▸ Activity 1
Do these statements agree with the article on men with genital piercings? Answer yes or no for each, and quote the exact words from the article that decide it.
(a) The researchers posted their survey on several piercing websites.
(b) Most of the men who answered the survey were young and unmarried.
(c) About half of the men report that they have to urinate sitting down.
▸ Activity 2
Pick up the article on men with genital piercings after its last sentence and keep writing it.

Most men with genital piercings don’t fit the usual stereotypes


Most men with genital piercings don’t fit into the usual stereotype of bikers, druggies or Goths, researchers said Monday. In fact, most who responded to a survey are nearly middle-aged, middle class married men, according to an online study performed by researchers from Texas Tech University.

Men report many reasons for piercings, including increased sexual satisfaction, a need for rebellion and a desire for risk-taking. But they also endure a variety of complications, particularly infections and bleeding. About a quarter of men report that they have to urinate sitting down because urine sprays in all directions through the piercings. Other reported complications have included priapism (uncomfortably sustained erections), bleeding after sex, gangrene and loss of jewelry in female partners.

Because physicians are increasingly encountering medical problems linked to the piercings and there is little in the medical literature about them, sociologist Alden Roberts of Texas Tech and urologist colleagues designed a survey which, with the aid of a master piercer, they posted on several piercing websites. They reported in the British Journal of Medical Practitioners that 445 men from 42 states and 26 countries completed their questionnaire.

▸ Collected material
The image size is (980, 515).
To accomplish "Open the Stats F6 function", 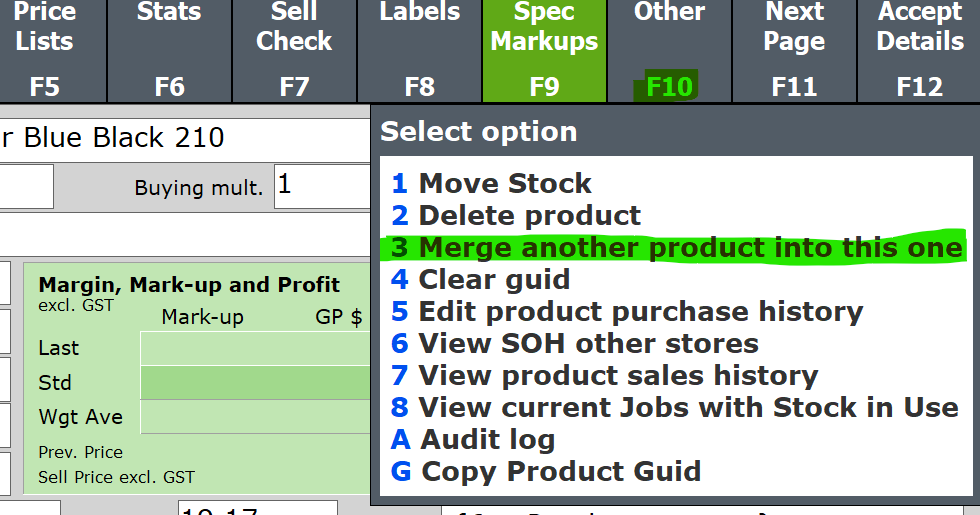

▸ Task answer 1
(a) Yes: "they posted on several piercing websites"
(b) No: "most who responded to a survey are nearly middle-aged, middle class married men"
(c) No: "About a quarter of men report that they have to urinate sitting down"

▸ Task answer 2
Among those who responded, the average man was 31 years old, white, heterosexual, college educated and earned more than $36,000 per year.


-- 89% identified themselves as Caucasians;

-- 41% were married and another 20% lived with a significant other;

-- 56% reported a salary of more than $45,000 per year;

-- 28% said they had a strong religious faith;

-- 82% said they were heterosexual;

-- 87% said they didn’t use drugs;

-- 74% said they had at least some college, and 20% had a graduate or doctoral degree.

Many of the respondents said they had solicited advice from piercers and the Internet before obtaining their piercings.

As with any survey of this type, there are obvious questions about who responds. As the authors noted, it may be biased because only those who strongly favor piercings or are strongly opposed may respond. It may also be that middle-aged white men are the most likely people to respond to such surveys and that there is, indeed, a large subculture of the pierced that matches the stereotypes. Perhaps a more efficacious approach would be to simply sit in a piercer’s lair and see who comes in.